WHAT IS ASKED: Could you edit the lines below so that every "heading" becomes "title", leaving everything else unchanged?

DATA FOR THE TASK:

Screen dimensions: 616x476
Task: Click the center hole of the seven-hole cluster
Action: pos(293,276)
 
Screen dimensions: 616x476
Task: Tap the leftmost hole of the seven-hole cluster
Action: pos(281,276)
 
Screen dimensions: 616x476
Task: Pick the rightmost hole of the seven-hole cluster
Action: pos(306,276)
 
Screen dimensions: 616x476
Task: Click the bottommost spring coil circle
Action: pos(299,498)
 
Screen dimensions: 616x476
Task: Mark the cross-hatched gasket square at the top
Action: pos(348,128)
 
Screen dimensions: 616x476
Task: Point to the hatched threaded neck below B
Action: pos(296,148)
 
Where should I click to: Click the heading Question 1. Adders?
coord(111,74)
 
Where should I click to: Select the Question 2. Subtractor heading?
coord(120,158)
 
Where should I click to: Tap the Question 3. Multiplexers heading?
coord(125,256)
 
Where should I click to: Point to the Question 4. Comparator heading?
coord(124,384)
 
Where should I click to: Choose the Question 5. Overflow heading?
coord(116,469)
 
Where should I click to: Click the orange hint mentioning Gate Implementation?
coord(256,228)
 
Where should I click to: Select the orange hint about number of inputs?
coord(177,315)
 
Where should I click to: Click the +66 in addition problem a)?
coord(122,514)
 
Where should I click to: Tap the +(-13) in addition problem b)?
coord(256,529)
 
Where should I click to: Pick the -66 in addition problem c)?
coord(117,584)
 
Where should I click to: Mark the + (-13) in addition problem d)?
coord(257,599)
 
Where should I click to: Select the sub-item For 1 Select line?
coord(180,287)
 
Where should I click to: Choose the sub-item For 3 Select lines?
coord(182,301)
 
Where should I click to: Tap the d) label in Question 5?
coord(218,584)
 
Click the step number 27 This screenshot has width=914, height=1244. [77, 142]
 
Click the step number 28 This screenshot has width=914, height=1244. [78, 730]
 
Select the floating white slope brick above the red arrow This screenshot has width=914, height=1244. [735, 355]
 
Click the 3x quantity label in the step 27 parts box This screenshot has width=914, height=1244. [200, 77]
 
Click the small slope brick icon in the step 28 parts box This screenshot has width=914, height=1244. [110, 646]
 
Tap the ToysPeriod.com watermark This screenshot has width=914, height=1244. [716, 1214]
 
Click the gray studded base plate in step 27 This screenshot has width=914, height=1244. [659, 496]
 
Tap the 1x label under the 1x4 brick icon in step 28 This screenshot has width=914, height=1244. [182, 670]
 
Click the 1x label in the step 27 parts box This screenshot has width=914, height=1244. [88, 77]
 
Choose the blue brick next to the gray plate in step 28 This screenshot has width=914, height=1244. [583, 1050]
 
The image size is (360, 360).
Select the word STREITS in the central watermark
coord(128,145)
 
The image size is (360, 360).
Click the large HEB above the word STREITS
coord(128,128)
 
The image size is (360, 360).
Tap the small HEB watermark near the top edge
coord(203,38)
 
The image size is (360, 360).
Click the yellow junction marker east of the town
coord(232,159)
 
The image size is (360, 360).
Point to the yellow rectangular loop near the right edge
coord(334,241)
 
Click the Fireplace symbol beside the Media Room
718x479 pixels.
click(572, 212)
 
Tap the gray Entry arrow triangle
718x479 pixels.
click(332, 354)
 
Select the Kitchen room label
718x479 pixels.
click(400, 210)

WRITTEN ANSWER:
Screen dimensions: 616x476
Task: Click the center hole of the seven-hole cluster
Action: pos(293,276)
 
Screen dimensions: 616x476
Task: Tap the leftmost hole of the seven-hole cluster
Action: pos(281,276)
 
Screen dimensions: 616x476
Task: Pick the rightmost hole of the seven-hole cluster
Action: pos(306,276)
 
Screen dimensions: 616x476
Task: Click the bottommost spring coil circle
Action: pos(299,498)
 
Screen dimensions: 616x476
Task: Mark the cross-hatched gasket square at the top
Action: pos(348,128)
 
Screen dimensions: 616x476
Task: Point to the hatched threaded neck below B
Action: pos(296,148)
 
Where should I click to: Click the title Question 1. Adders?
coord(111,74)
 
Where should I click to: Select the Question 2. Subtractor title?
coord(120,158)
 
Where should I click to: Tap the Question 3. Multiplexers title?
coord(125,256)
 
Where should I click to: Point to the Question 4. Comparator title?
coord(124,384)
 
Where should I click to: Choose the Question 5. Overflow title?
coord(116,469)
 
Where should I click to: Click the orange hint mentioning Gate Implementation?
coord(256,228)
 
Where should I click to: Select the orange hint about number of inputs?
coord(177,315)
 
Where should I click to: Click the +66 in addition problem a)?
coord(122,514)
 
Where should I click to: Tap the +(-13) in addition problem b)?
coord(256,529)
 
Where should I click to: Pick the -66 in addition problem c)?
coord(117,584)
 
Where should I click to: Mark the + (-13) in addition problem d)?
coord(257,599)
 
Where should I click to: Select the sub-item For 1 Select line?
coord(180,287)
 
Where should I click to: Choose the sub-item For 3 Select lines?
coord(182,301)
 
Where should I click to: Tap the d) label in Question 5?
coord(218,584)
 
Click the step number 27 This screenshot has width=914, height=1244. [77, 142]
 
Click the step number 28 This screenshot has width=914, height=1244. [78, 730]
 
Select the floating white slope brick above the red arrow This screenshot has width=914, height=1244. [735, 355]
 
Click the 3x quantity label in the step 27 parts box This screenshot has width=914, height=1244. [200, 77]
 
Click the small slope brick icon in the step 28 parts box This screenshot has width=914, height=1244. [110, 646]
 
Tap the ToysPeriod.com watermark This screenshot has width=914, height=1244. [716, 1214]
 
Click the gray studded base plate in step 27 This screenshot has width=914, height=1244. [659, 496]
 
Tap the 1x label under the 1x4 brick icon in step 28 This screenshot has width=914, height=1244. [182, 670]
 
Click the 1x label in the step 27 parts box This screenshot has width=914, height=1244. [88, 77]
 
Choose the blue brick next to the gray plate in step 28 This screenshot has width=914, height=1244. [583, 1050]
 
The image size is (360, 360).
Select the word STREITS in the central watermark
coord(128,145)
 
The image size is (360, 360).
Click the large HEB above the word STREITS
coord(128,128)
 
The image size is (360, 360).
Tap the small HEB watermark near the top edge
coord(203,38)
 
The image size is (360, 360).
Click the yellow junction marker east of the town
coord(232,159)
 
The image size is (360, 360).
Point to the yellow rectangular loop near the right edge
coord(334,241)
 
Click the Fireplace symbol beside the Media Room
718x479 pixels.
click(572, 212)
 
Tap the gray Entry arrow triangle
718x479 pixels.
click(332, 354)
 
Select the Kitchen room label
718x479 pixels.
click(400, 210)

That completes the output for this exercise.